Extract provided
========================
Changed
- Updated the handling of "leftover" observations when using the `SizeBasedChunker` and `CountBasedChunker`.
Renamed the parameter for tweaking that behavior to `incomplete`, that can be set to `keep`, `drop` or `append`.
Default behavior for both is now to append leftover observations to the last _full_ chunk.
- Refactored the `nannyml.drift` module. The intermediate structural level (`model_inputs`, `model_outputs`, `targets`)
has been removed and turned into a single unified `UnivariateDriftCalculator`. The old built-in statistics have been
re-implemented as `Methods`, allowing us to add new methods to detect univariate drift.
- Simplified a lot of the codebase (but also complicated some bits) by storing results internally as multilevel-indexed
DataFrames. This means we no longer have to 'convey information' by encoding data column names and method names in
the names of result columns. We've introduced a new paradigm to deal with results. Drill down to the data you really
need by using the `filter` method, which returns a new `Result` instance, with a smaller 'scope'. Then turn this
`Result` into a DataFrame using the `to_df` method.
========================
What the task asks
Write the next part of the NannyML changelog, starting after its last entry. The material after this changelog has no connection to it.

Recorded data
========================
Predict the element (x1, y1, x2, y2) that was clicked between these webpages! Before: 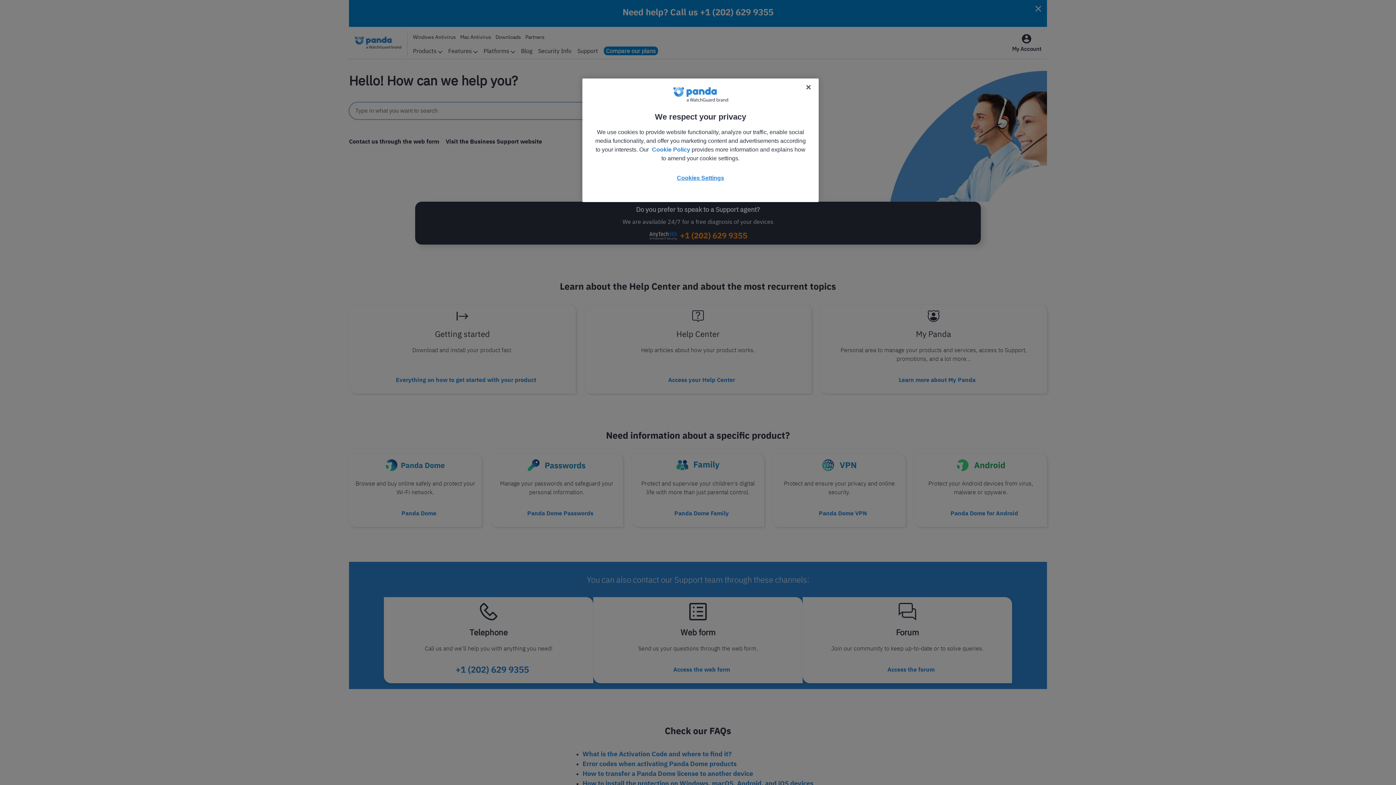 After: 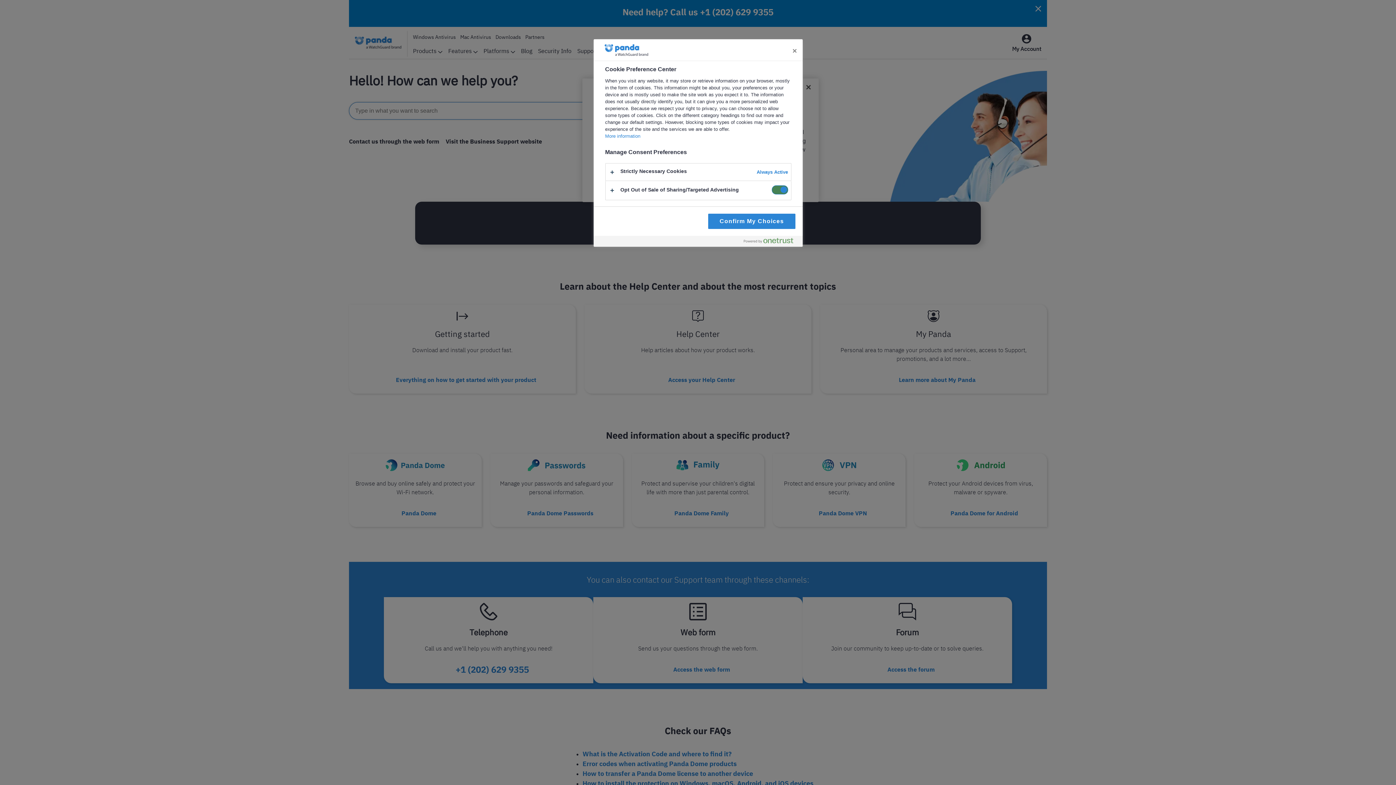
========================
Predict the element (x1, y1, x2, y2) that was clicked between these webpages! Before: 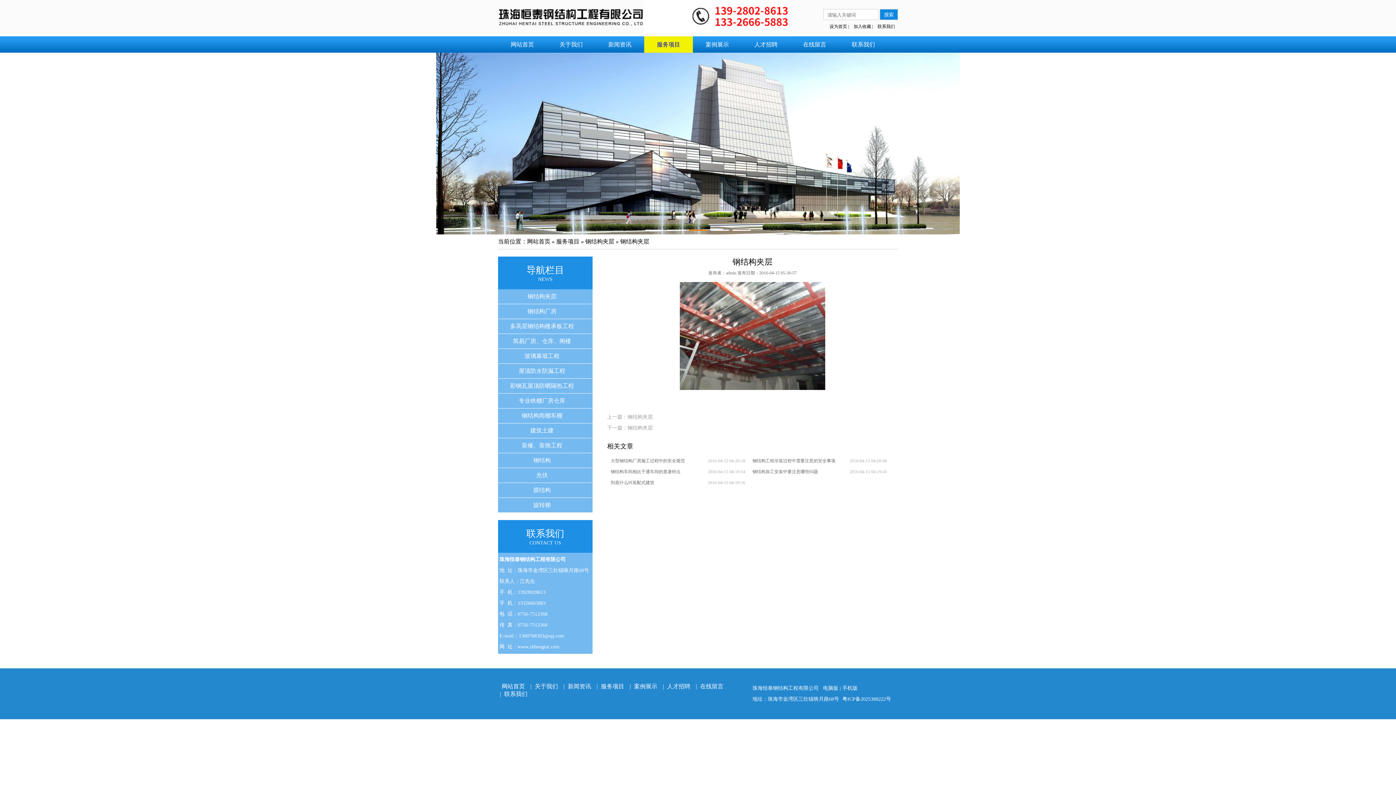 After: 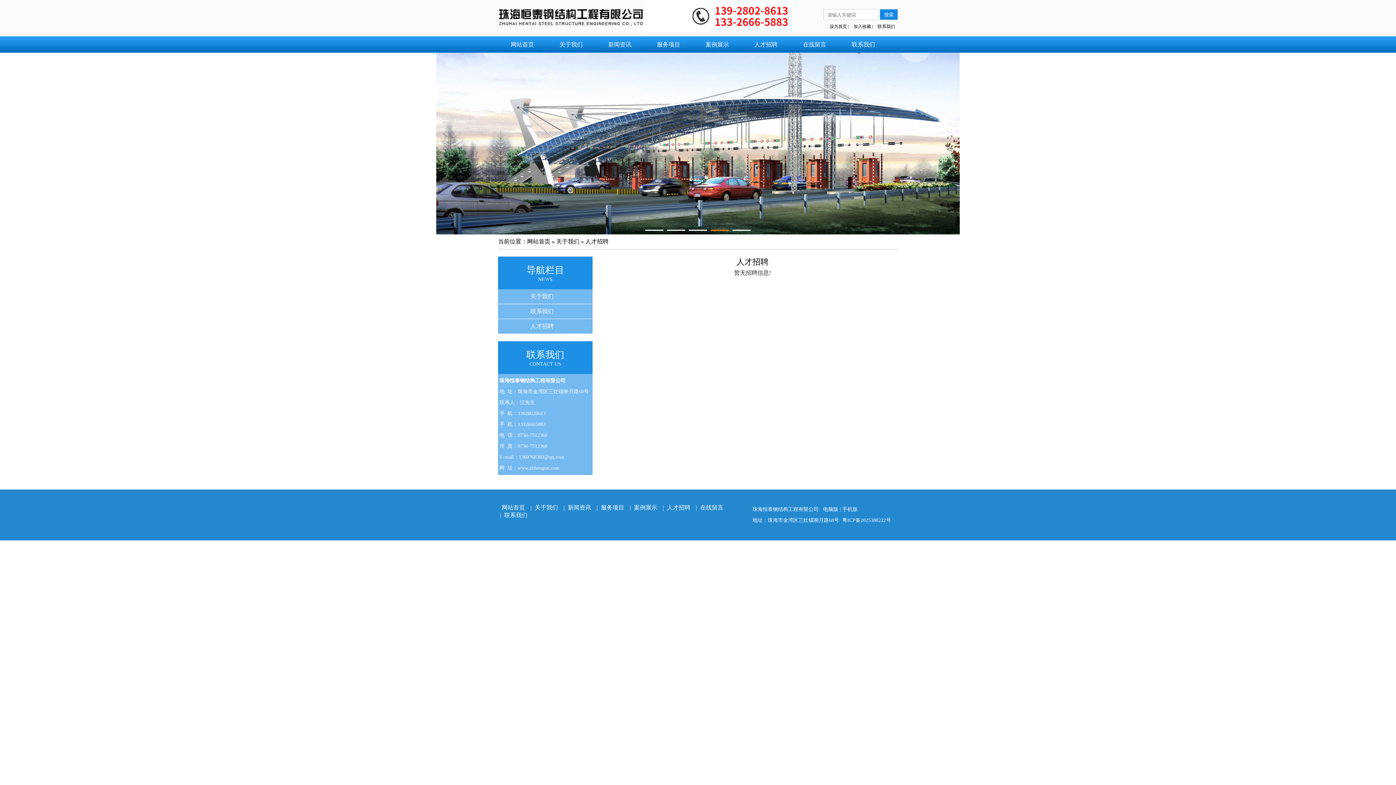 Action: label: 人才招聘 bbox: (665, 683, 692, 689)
========================
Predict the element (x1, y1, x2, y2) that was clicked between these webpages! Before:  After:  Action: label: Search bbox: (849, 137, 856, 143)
========================
Task answer
- Changed the structure of the [pyproject.toml](pyproject.toml) file due to a Poetry upgrade to version 1.2.1.
Added
- Expanded the `nannyml.io` module with new `Writer` implementations: `DatabaseWriter` that exports data into multiple
tables in a relational database and the `PickleFileWriter` which stores the
pickled `Results` on local/remote/cloud disk.
- Added a new univariate drift detection method based on the Jensen-Shannon distance.
Used within the `UnivariateDriftCalculator`.
Fixed
- Added [lightgbm](https://github.com/microsoft/LightGBM) installation instructions to our installation guide.